===== Dataset records =====
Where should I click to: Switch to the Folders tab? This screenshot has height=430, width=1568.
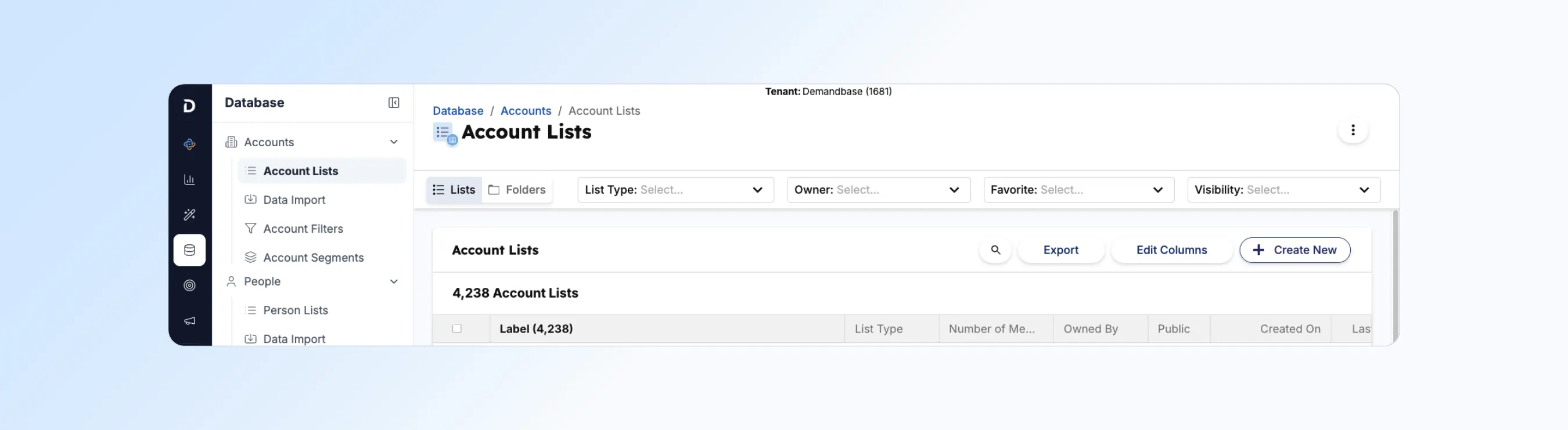517,190
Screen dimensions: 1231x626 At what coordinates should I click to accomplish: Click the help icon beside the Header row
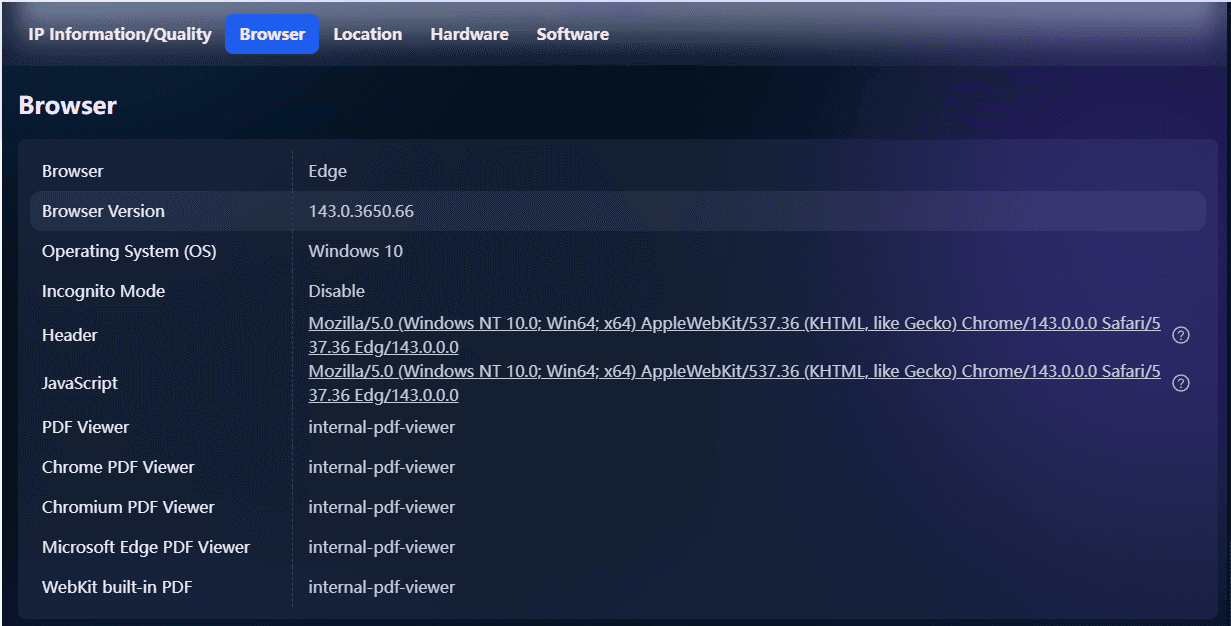(1180, 335)
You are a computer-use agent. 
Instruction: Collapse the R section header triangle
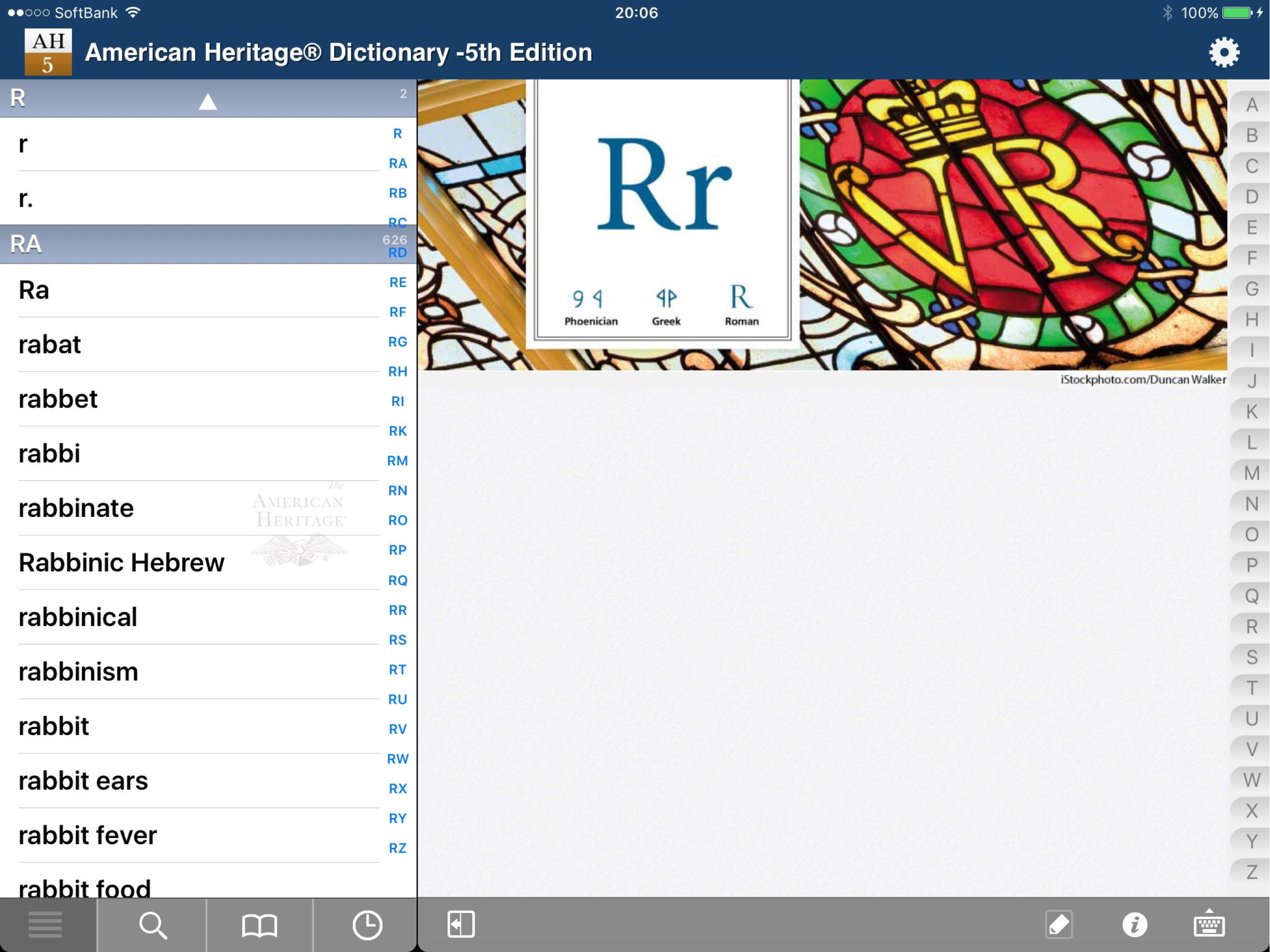208,101
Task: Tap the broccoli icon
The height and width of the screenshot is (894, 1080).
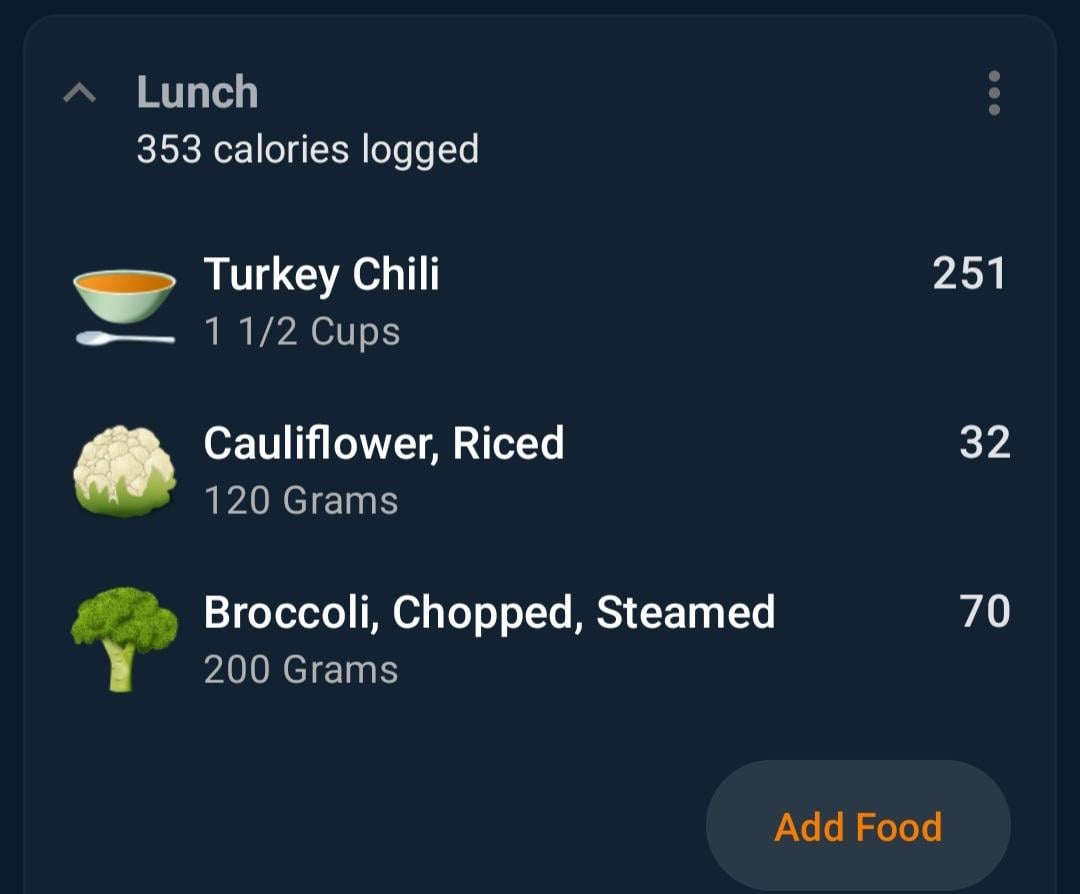Action: click(125, 639)
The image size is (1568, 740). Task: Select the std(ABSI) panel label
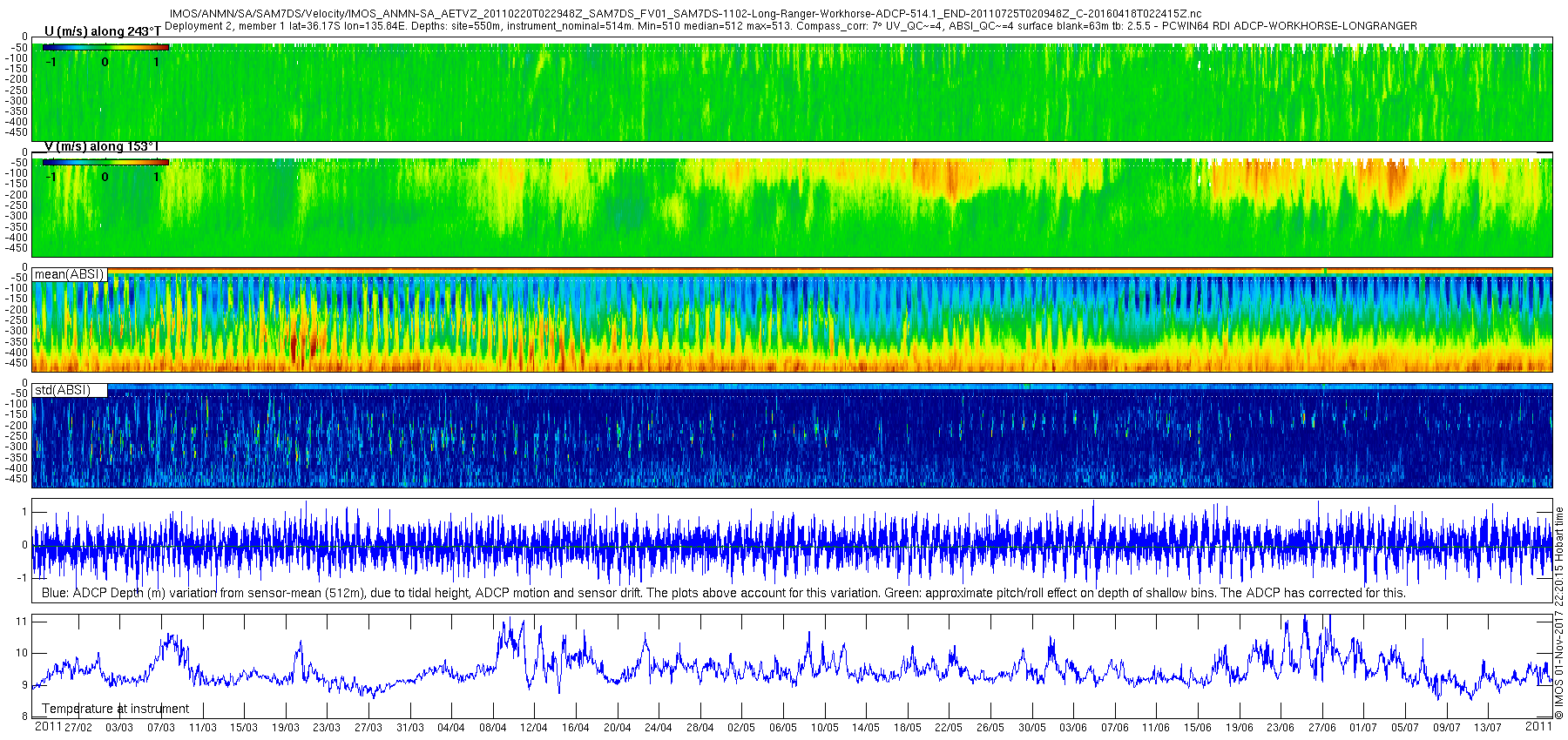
=====
• [Exercise] Pick out each line in the records above that contains the word "height" and copy those lines.

• [Output for this exercise]
Where should I click to: Switch to the Folders tab? This screenshot has height=430, width=1568.
The height and width of the screenshot is (894, 1080).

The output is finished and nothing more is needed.